Danske Daily

Published 12/28/2011, 07:35 AM
Updated 05/14/2017, 06:45 AM
Markets overnight

Following a calm session US equity markets ended the trade at close to the same levels as Friday. The last week of the year is traditionally the slowest market week of the year, and so far this year seems to be no different.

US bond yields are also little changed from Friday, which leaves 2- and 5-year yields at their highest since October. The 10-year yields are trading at 1.89% this morning.

In the FX market, the price action has also been muted, with EUR/USD range trading just above 1.30.

It is generally risk off in Asian markets this morning, as investors seem to be taking a cautious stance ahead of year-end. Nikkei is down by 0.2% and Hang Seng by 0.7%.

In a session without market-moving news, FT’s main story is on the record use of the ECB deposit facility. Banks placed just above EUR410bn over Christmas in the deposit facility. The high deposit is most likely linked to the 3-year LTRO, suggesting that much of the liquidity provided by the ECB has not yet been used by the banks.
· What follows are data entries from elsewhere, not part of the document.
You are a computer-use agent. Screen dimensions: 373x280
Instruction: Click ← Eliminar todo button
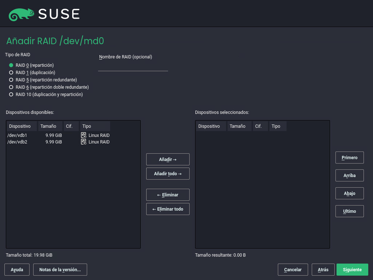click(168, 209)
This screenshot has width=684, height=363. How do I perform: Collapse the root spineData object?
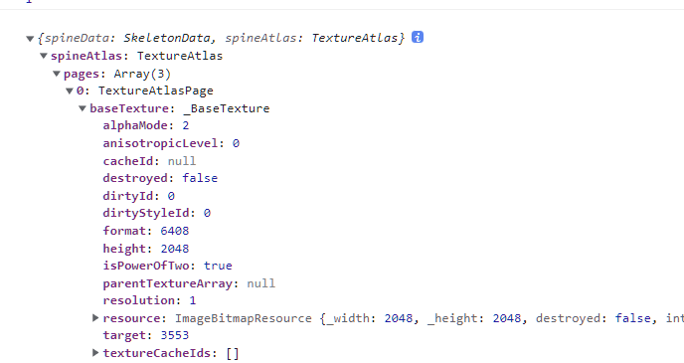(x=30, y=39)
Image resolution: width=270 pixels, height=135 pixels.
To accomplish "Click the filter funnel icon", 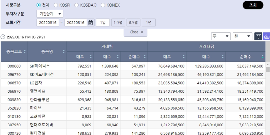I will tap(258, 36).
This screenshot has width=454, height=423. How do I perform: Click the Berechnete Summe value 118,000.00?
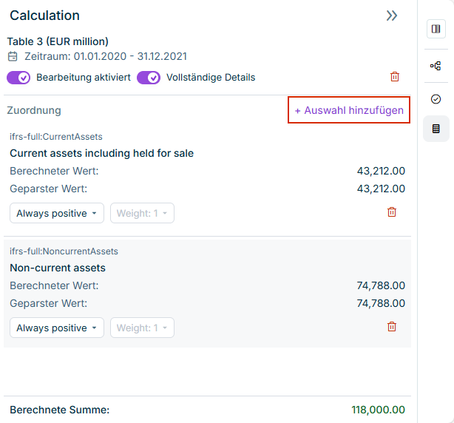tap(377, 410)
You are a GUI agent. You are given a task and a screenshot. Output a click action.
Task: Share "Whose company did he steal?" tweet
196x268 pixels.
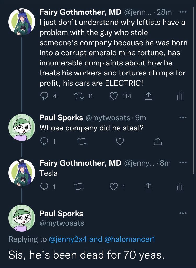158,141
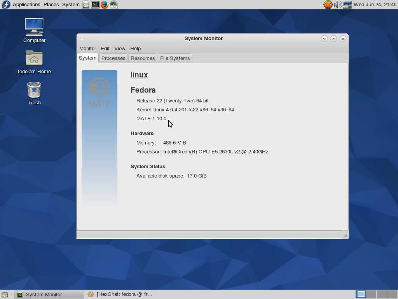Open the network connection tray icon

tap(347, 5)
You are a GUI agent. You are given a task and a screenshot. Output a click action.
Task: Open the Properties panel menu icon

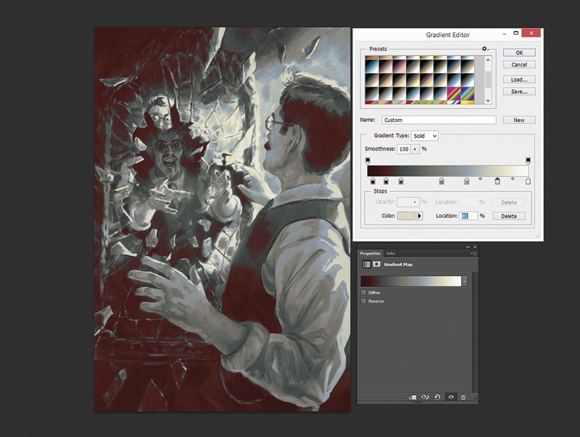[x=474, y=253]
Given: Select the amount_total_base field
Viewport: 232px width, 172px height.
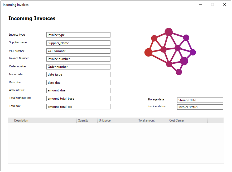Looking at the screenshot, I should (78, 99).
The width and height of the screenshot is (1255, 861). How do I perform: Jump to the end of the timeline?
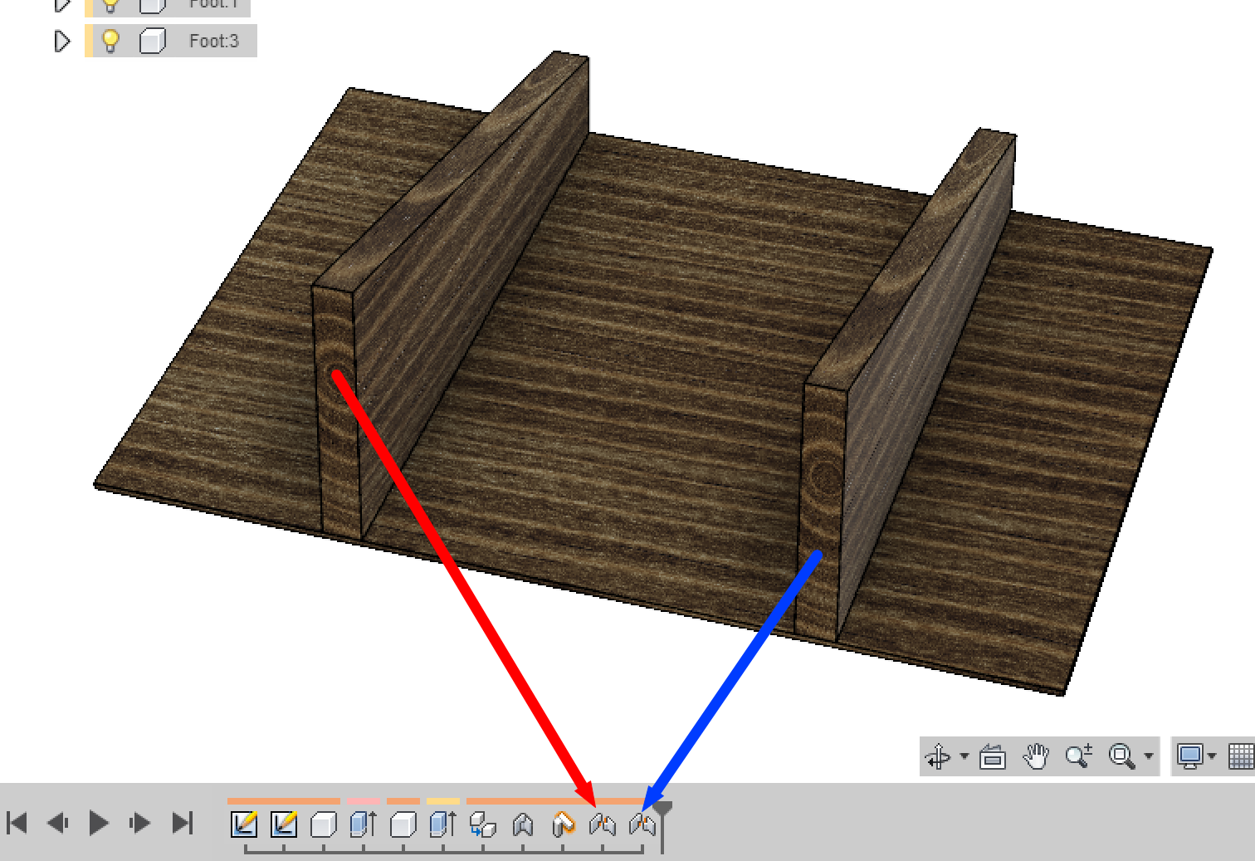[182, 824]
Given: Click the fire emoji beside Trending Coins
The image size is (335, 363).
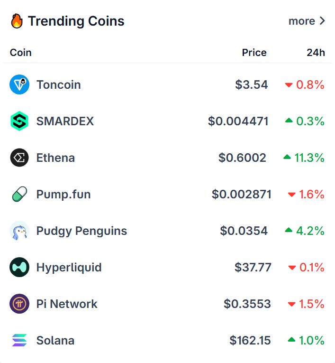Looking at the screenshot, I should (17, 21).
In Japan a number of downbeat economic data have been released overnight. Industrial production dropped 2.6% in November. Part of the explanation is probably that Japanese manufacturers’ supply chain has been hit relatively hard by the flooding in Thailand. Hence, some recovery should be expected in December. Retail sales fell 2.1% in November and consumer price ex. fresh food decreased to -0.2% y/y. The unemployment rate remained unchanged at 4.5% in November.

Global Daily

Italy will sell zero coupon treasury bills in maturities up to two years today.
These should go well, especially following the substantial rise of liquidity in the system after last week’s LTROs. Tomorrow’s auction in the 3- and 10-year segments are likely to attract more attention, see also FT story.

On the data front, we have a thin global calendar today. For investors with a focus on EUR/CHF it is worth keeping an eye on the Swiss KOF leading indicator. In Sweden data on household lending and retail sales for November should provide information about Q4 growth. Household lending has been slowing down continuously over the past year to a y/y rate of 5.5% in October. The number might not appear very weak in itself, but represents the slowest rate registered since the late 1990s. Retailers claim that turnover has not been this bad for many years. Unusually warm weather has added to the problems, so November might turn out to be another poor month, showing declining sales volumes.